I’d known it would catch up eventually. The thing Torek had protected. The thing he’d made me promise to keep safe. All the ghosts he’d tried to outrun.
They’d found him anyway.
Found me.
I didn’t sleepthat night.
Every time I started to drift off, some small sound jerked me awake. The creak of the house settling. Wind moving through the crops. Turnip shifting in his spot by the door.
Each time, I checked the perimeter sensors. Each time, they showed nothing. Just the Vinduthi’s ship, dark and still.
He wasn’t trying to sneak past my defenses. Wasn’t trying to break in or take what he wanted by force.
He was just waiting.
I lay in the dark and stared at the ceiling. Thought about Torek. The way he’d looked at the end, gray skin gone ashen, breathing shallow and labored. He’d known he was dying. Had known for weeks, maybe longer. But he’d kept working. Kept teaching me. Kept making sure I could survive without him.
Promise me, he’d said. Keep it safe. Keep yourself safe.
I’d promised. And I’d kept that promise for three years.
Now a ghost sat in my field, and everything was about to change.
Morning came still and cold. Mist clung to the fields, turning everything soft and strange. I moved through my chores without thinking. Fed the grazers in the barn. Checked the irrigation lines. Collected eggs from what I called hens in the coop, the bright purple shells smooth and warm against my palm.
Normal things. The bones of a life I’d built from nothing.
I was hauling feed to the storage shed when the proximity alert chimed.
He was approaching again. Not sneaking. Walking straight up the main path, hands visible at his sides.
Turnip moved, positioning himself between the porch and the path. I set down the feed bucket and joined him.
“I told you to leave.”
“You did.” He stopped at a careful distance. Far enough that Turnip couldn’t charge without warning. “I’m not here to push. I just need to tell you something, and then I’ll go back to my ship.”
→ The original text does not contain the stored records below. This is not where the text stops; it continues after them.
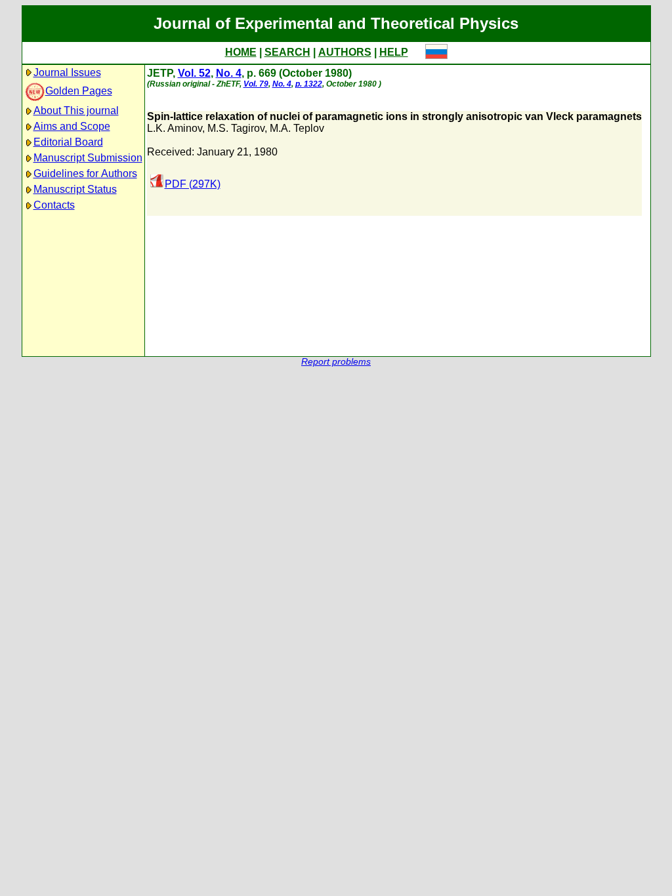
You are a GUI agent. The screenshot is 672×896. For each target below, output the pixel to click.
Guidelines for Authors (85, 173)
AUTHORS (344, 52)
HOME (241, 52)
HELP (393, 52)
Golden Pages (78, 90)
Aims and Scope (71, 126)
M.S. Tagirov (235, 128)
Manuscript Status (75, 189)
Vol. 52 (194, 73)
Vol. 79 (255, 84)
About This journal (76, 110)
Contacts (54, 205)
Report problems (336, 362)
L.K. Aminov (174, 128)
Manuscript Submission (87, 157)
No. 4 (229, 73)
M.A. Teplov (297, 128)
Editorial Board (68, 142)
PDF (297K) (192, 184)
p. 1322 (308, 84)
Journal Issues (67, 72)
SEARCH (287, 52)
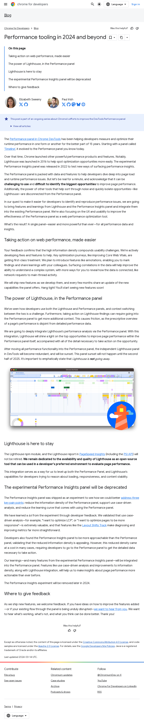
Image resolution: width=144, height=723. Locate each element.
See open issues (13, 680)
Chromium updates (61, 675)
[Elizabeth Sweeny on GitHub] (26, 105)
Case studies (58, 680)
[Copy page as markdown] (122, 38)
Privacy (18, 706)
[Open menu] (5, 4)
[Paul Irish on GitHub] (69, 105)
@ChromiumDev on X (109, 675)
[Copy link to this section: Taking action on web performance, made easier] (99, 240)
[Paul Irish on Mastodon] (74, 105)
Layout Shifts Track (94, 525)
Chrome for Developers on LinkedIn (117, 686)
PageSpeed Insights (92, 454)
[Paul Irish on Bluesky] (78, 105)
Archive (55, 686)
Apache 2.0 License (48, 646)
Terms (7, 706)
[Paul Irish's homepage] (83, 105)
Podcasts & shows (60, 691)
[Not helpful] (137, 28)
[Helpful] (132, 28)
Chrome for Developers (16, 28)
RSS (99, 691)
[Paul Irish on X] (64, 105)
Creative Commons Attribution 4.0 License (105, 642)
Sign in (136, 4)
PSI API (128, 454)
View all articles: (22, 126)
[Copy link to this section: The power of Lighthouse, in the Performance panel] (105, 298)
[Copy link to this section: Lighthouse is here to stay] (57, 444)
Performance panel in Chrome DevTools (35, 139)
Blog (7, 15)
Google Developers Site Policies (98, 646)
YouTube (102, 680)
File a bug (9, 675)
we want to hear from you (110, 609)
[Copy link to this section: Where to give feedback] (53, 594)
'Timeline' (9, 149)
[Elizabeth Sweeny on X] (21, 105)
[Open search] (92, 4)
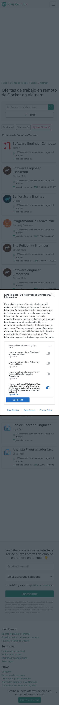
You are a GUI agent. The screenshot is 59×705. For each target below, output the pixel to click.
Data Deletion (13, 410)
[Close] (53, 295)
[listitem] (29, 346)
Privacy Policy (46, 410)
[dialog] (29, 352)
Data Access (29, 410)
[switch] (48, 353)
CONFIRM (17, 400)
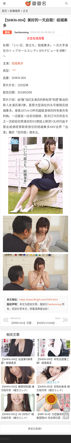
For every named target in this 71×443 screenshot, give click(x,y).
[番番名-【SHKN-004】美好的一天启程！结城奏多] (35, 5)
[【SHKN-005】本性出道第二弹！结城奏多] (53, 347)
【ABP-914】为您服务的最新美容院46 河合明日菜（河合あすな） (53, 418)
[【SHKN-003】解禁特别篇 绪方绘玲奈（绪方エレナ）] (18, 375)
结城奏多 (17, 63)
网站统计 (5, 438)
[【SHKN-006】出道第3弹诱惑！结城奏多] (18, 347)
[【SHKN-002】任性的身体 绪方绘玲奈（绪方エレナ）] (53, 375)
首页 (4, 10)
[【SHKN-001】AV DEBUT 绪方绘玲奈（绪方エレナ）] (18, 402)
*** (14, 70)
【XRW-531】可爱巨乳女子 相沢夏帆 (31, 320)
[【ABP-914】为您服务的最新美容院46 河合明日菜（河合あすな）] (53, 402)
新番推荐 (15, 10)
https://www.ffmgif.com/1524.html (38, 299)
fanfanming (22, 32)
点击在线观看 (35, 38)
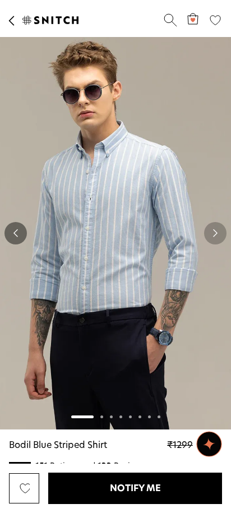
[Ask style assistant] (209, 444)
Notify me (135, 488)
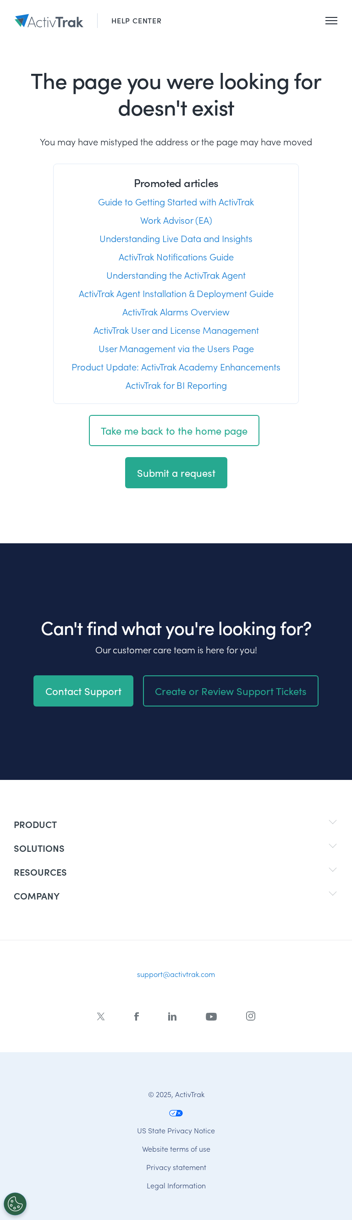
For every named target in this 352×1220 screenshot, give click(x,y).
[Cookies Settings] (15, 1203)
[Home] (49, 21)
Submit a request (176, 473)
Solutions (39, 848)
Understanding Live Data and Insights (176, 238)
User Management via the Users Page (176, 348)
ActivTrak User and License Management (176, 330)
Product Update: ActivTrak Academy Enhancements (176, 367)
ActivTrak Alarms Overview (176, 312)
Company (37, 895)
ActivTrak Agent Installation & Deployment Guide (176, 293)
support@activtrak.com (176, 974)
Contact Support (83, 691)
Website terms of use (176, 1148)
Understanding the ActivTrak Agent (176, 275)
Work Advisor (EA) (176, 220)
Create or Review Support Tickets (231, 691)
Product (35, 824)
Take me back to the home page (174, 430)
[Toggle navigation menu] (331, 20)
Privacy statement (176, 1166)
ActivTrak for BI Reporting (176, 385)
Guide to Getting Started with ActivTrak (176, 202)
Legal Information (176, 1185)
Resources (40, 872)
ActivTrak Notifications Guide (176, 257)
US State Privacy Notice (176, 1130)
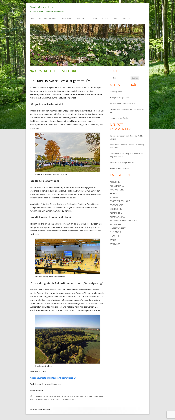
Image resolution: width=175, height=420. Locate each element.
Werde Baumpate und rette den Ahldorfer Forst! (53, 378)
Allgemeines (117, 185)
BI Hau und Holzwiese (95, 396)
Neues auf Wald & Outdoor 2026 (122, 103)
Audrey (112, 168)
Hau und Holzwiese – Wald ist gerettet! (57, 81)
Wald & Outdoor (41, 7)
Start (32, 18)
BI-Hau (51, 396)
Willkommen (66, 18)
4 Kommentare (70, 399)
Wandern (80, 18)
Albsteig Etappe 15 (127, 162)
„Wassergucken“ (116, 92)
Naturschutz (68, 396)
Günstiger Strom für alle (119, 118)
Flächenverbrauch (36, 399)
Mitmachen (116, 224)
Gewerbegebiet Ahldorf (52, 399)
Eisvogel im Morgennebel (119, 97)
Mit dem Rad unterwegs (48, 18)
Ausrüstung (117, 189)
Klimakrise (116, 212)
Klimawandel (58, 396)
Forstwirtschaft (120, 201)
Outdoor (115, 232)
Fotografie (116, 205)
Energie (114, 197)
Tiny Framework (43, 409)
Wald (115, 18)
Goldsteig (93, 18)
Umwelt (76, 396)
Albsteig (105, 18)
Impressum (126, 18)
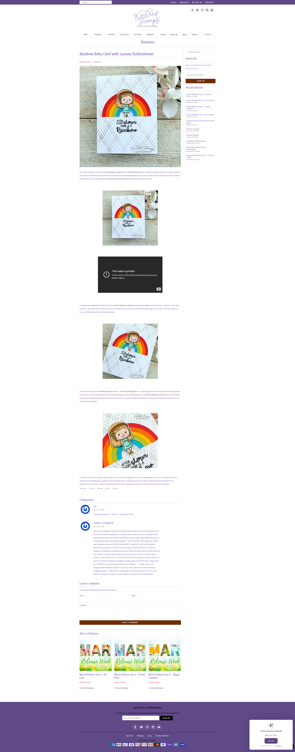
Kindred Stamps (134, 172)
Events (195, 34)
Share (93, 488)
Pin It (101, 488)
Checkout (209, 2)
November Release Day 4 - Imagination (196, 148)
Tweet (84, 488)
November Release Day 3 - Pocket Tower (200, 156)
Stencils (111, 34)
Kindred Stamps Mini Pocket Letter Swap (200, 122)
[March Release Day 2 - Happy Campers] (165, 670)
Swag (163, 34)
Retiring (174, 34)
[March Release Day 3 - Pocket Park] (130, 670)
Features (147, 42)
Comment (83, 605)
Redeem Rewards (162, 736)
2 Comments (97, 62)
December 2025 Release (196, 141)
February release (192, 129)
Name (82, 596)
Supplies (150, 34)
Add (108, 488)
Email (116, 488)
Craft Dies (124, 34)
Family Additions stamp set (113, 172)
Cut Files (138, 34)
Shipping (140, 736)
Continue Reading (87, 688)
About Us (129, 736)
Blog (185, 34)
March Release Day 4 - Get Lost (93, 676)
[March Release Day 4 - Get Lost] (96, 670)
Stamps (98, 34)
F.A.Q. (149, 736)
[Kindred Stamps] (147, 18)
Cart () (198, 2)
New (86, 34)
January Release (192, 135)
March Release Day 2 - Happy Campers (164, 676)
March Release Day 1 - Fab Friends (200, 114)
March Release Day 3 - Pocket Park (129, 676)
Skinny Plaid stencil (129, 391)
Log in (173, 2)
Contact (208, 34)
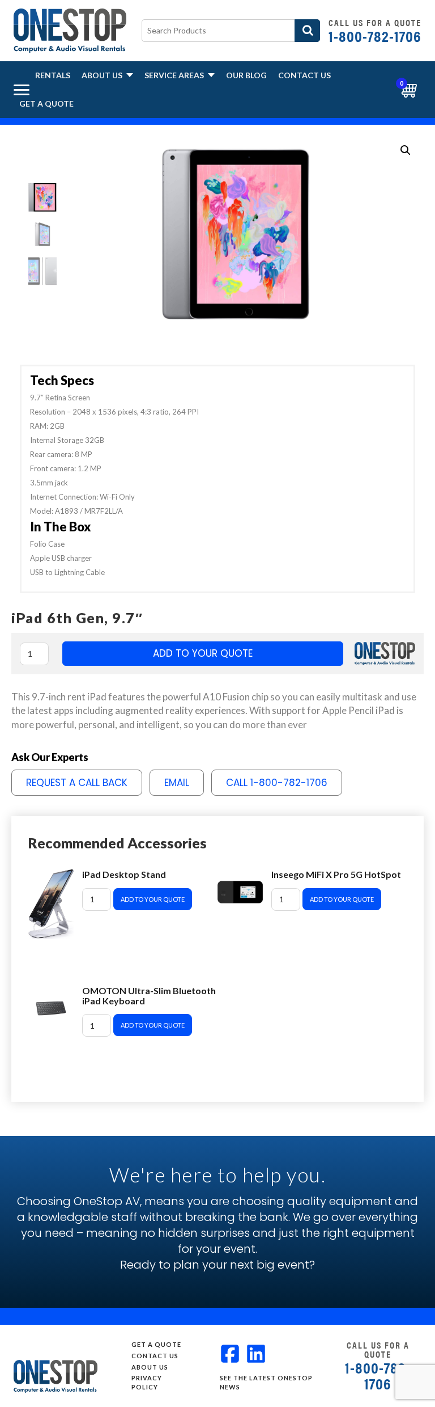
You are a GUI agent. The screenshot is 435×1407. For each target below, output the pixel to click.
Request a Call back (76, 782)
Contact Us (304, 75)
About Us (103, 75)
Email (176, 782)
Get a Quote (46, 103)
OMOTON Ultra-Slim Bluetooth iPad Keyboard (149, 995)
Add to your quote (203, 653)
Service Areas (175, 75)
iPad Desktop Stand (124, 874)
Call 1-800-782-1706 (276, 782)
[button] (405, 150)
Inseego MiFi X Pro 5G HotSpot (336, 874)
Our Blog (246, 75)
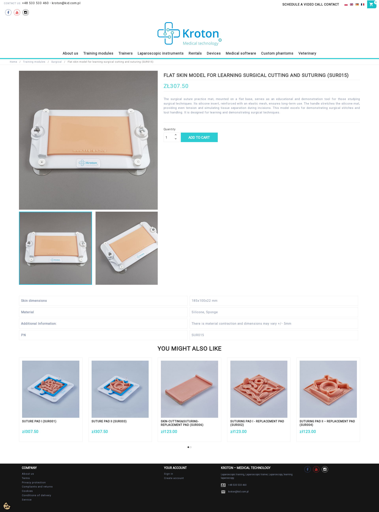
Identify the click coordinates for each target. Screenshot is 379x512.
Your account (175, 468)
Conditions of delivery (36, 495)
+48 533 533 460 (35, 3)
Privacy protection (34, 482)
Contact (331, 4)
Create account (174, 478)
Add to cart (199, 137)
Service (27, 499)
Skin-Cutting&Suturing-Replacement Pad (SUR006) (182, 423)
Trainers (125, 53)
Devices (214, 53)
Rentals (195, 53)
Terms (26, 478)
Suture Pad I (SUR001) (39, 421)
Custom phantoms (277, 53)
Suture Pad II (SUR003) (109, 421)
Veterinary (307, 53)
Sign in (168, 473)
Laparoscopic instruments (161, 53)
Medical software (241, 53)
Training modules (98, 53)
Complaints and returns (37, 486)
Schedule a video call (302, 4)
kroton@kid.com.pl (66, 3)
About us (70, 53)
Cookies (27, 490)
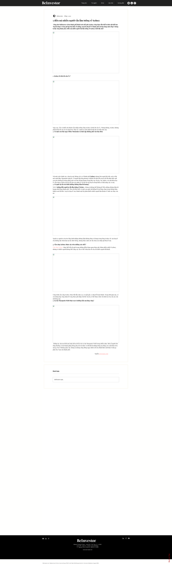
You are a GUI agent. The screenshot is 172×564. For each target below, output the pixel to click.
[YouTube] (43, 539)
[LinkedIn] (132, 3)
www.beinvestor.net (87, 549)
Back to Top (169, 558)
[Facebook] (135, 3)
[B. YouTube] (128, 3)
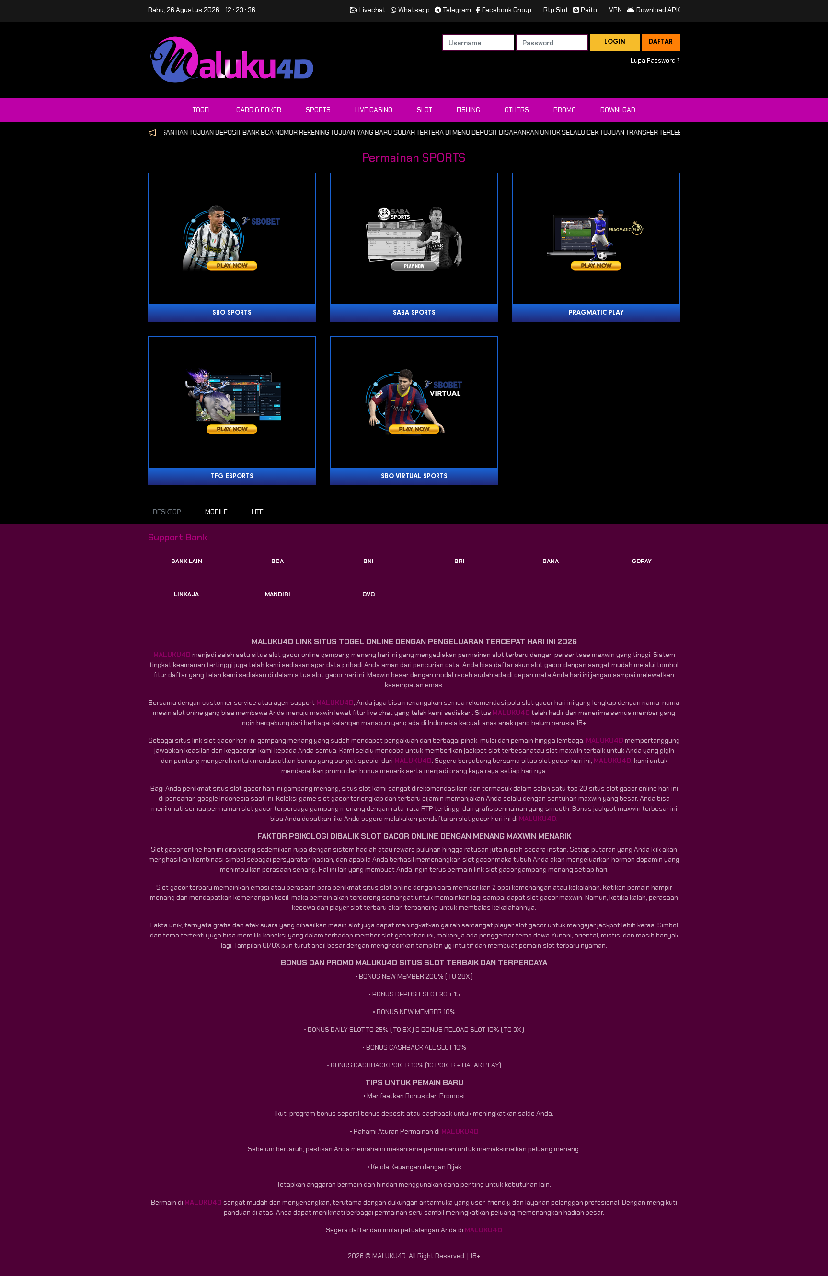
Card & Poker (258, 109)
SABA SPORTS (414, 313)
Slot (424, 109)
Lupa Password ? (655, 61)
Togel (202, 109)
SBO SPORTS (232, 313)
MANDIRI (277, 594)
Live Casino (373, 109)
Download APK (658, 9)
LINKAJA (186, 594)
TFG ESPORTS (232, 476)
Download (617, 109)
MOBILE (216, 511)
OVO (368, 594)
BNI (368, 561)
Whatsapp (414, 9)
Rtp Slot (555, 9)
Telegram (457, 9)
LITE (258, 511)
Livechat (372, 9)
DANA (550, 561)
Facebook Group (506, 9)
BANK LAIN (186, 561)
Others (517, 109)
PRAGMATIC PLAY (596, 313)
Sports (318, 109)
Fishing (468, 109)
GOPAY (642, 561)
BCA (277, 561)
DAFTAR (661, 42)
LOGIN (614, 42)
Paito (589, 9)
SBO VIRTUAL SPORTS (414, 476)
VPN (615, 9)
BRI (459, 561)
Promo (564, 109)
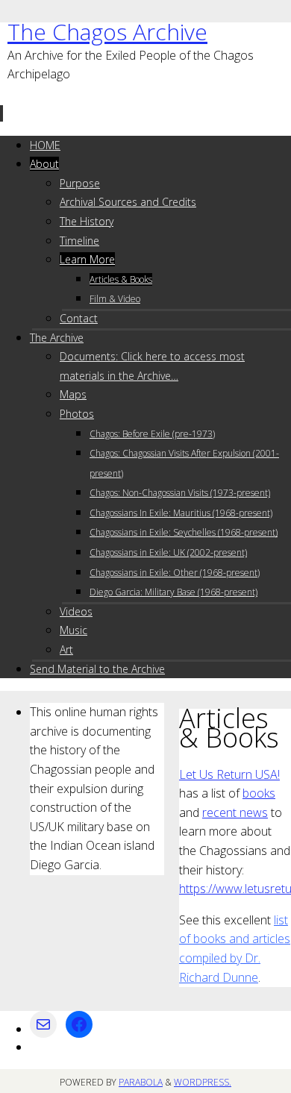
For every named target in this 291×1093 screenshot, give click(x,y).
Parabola (141, 1082)
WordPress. (202, 1082)
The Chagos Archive (107, 31)
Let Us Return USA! (229, 774)
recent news (235, 812)
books (258, 793)
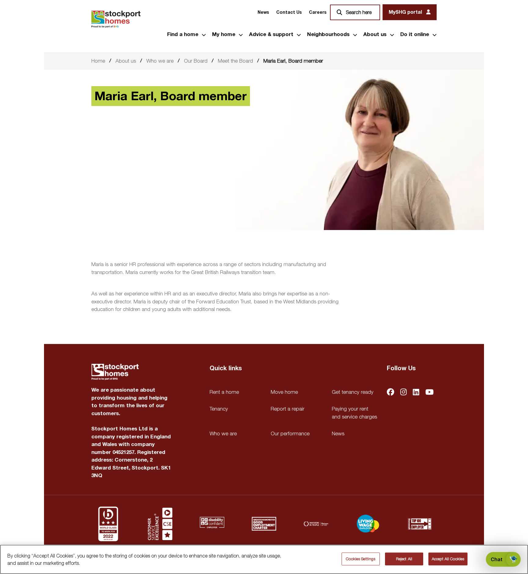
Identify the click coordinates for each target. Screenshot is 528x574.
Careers (317, 12)
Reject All (404, 558)
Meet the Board (235, 61)
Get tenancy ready (352, 392)
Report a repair (287, 409)
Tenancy (219, 409)
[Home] (116, 19)
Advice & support (271, 34)
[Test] (160, 524)
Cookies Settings (360, 558)
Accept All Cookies (448, 558)
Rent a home (224, 392)
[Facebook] (390, 392)
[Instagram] (403, 392)
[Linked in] (416, 392)
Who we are (160, 61)
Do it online (414, 34)
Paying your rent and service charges (354, 413)
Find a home (182, 34)
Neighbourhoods (328, 34)
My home (223, 34)
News (263, 12)
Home (98, 61)
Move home (284, 392)
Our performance (290, 433)
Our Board (195, 61)
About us (375, 34)
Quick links (226, 368)
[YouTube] (429, 392)
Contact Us (289, 12)
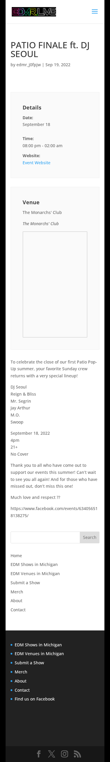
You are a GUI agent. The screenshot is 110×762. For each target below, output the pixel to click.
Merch (17, 592)
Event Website (36, 162)
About (16, 600)
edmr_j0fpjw (28, 64)
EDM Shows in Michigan (34, 564)
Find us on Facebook (35, 699)
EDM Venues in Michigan (35, 573)
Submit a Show (25, 582)
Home (16, 555)
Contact (18, 609)
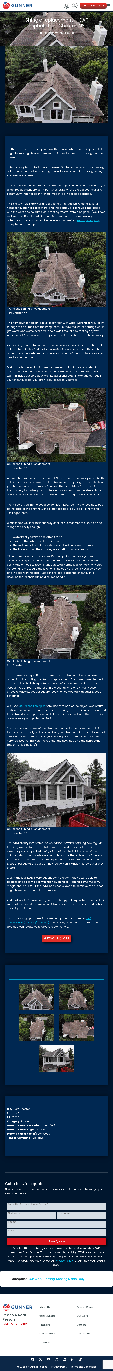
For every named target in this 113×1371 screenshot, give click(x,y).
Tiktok (80, 1359)
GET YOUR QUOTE (93, 5)
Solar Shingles (47, 1316)
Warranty (45, 1342)
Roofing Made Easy (70, 1279)
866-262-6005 (15, 1324)
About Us (44, 1307)
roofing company (88, 220)
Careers (81, 1324)
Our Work (35, 1279)
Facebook (32, 1359)
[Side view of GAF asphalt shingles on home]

“I don’t want to hear it.”
“The Conclave might be coming.”
I went still.
“To find this place, my people had to run searches through old databases. Cross-reference property records, territory archives, anything that might point to where Torek disappeared.” He kept his voice level. No drama in it. Just information. “If the Conclave is running their own investigation into the Regalia, they could trace the same data I did. Different methods, but the same result.”
“Could.”
“I don’t know for certain. But I’ve stayed alive this long by assuming the worst.” He spread his hands slightly. An admission of uncertainty. “If I could find this place through recordsand cross-referencing, so can anyone else with resources and motivation. The Conclave has both.”
I studied his face. Gray skin, sharp features, black markings curving across his cheekbones. Red eyes that gave nothing away.
He wasn’t lying. I’d learned to spot liars when I was young, back before Torek found me. This Vinduthi believed what he was saying.
That didn’t mean I had to care.
“That’s your problem,” I said. “Not mine. You’re the one who came looking.”
“And if I hadn’t, someone else would have. Eventually.” He held my gaze. “The Conclave doesn’t give up. They don’t forget. Whatever Torek was protecting, they’ve been hunting it for a long time. I just got here first.”